Description of the task: For the data below, restate word for word only the lines from the line containing "You are a computer-use agent. Image" through the line containing "The height and width of the screenshot is (697, 1279).", both ends included.

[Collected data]
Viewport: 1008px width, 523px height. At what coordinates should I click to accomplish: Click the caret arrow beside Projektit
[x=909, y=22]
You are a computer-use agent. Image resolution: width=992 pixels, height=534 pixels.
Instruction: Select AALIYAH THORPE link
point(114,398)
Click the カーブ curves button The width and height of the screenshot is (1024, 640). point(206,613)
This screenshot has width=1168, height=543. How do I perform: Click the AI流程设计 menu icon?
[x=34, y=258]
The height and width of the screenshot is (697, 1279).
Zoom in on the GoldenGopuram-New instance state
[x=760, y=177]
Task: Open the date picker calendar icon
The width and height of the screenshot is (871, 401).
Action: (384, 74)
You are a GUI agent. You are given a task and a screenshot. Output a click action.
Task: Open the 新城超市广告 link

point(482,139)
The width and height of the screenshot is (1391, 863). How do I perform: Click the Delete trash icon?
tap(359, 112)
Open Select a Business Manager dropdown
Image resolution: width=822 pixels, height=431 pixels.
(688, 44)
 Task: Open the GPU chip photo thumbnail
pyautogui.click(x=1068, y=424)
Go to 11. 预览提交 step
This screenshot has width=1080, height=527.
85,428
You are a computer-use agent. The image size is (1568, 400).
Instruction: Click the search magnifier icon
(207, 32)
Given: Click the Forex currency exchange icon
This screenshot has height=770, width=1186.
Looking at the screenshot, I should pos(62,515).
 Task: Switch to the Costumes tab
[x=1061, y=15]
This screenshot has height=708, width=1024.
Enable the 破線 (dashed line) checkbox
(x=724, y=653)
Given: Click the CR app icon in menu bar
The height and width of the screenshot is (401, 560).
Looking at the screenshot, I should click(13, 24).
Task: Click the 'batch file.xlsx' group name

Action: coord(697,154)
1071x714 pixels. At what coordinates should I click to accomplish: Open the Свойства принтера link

Result of the task:
You are a computer-use agent. Image resolution: width=992 pixels, height=534 pixels.
Instruction: Select AALIYAH THORPE link
point(114,398)
Click the カーブ curves button The width and height of the screenshot is (1024, 640). point(206,613)
This screenshot has width=1168, height=543. How do I perform: Click the AI流程设计 menu icon?
[x=34, y=258]
The height and width of the screenshot is (697, 1279).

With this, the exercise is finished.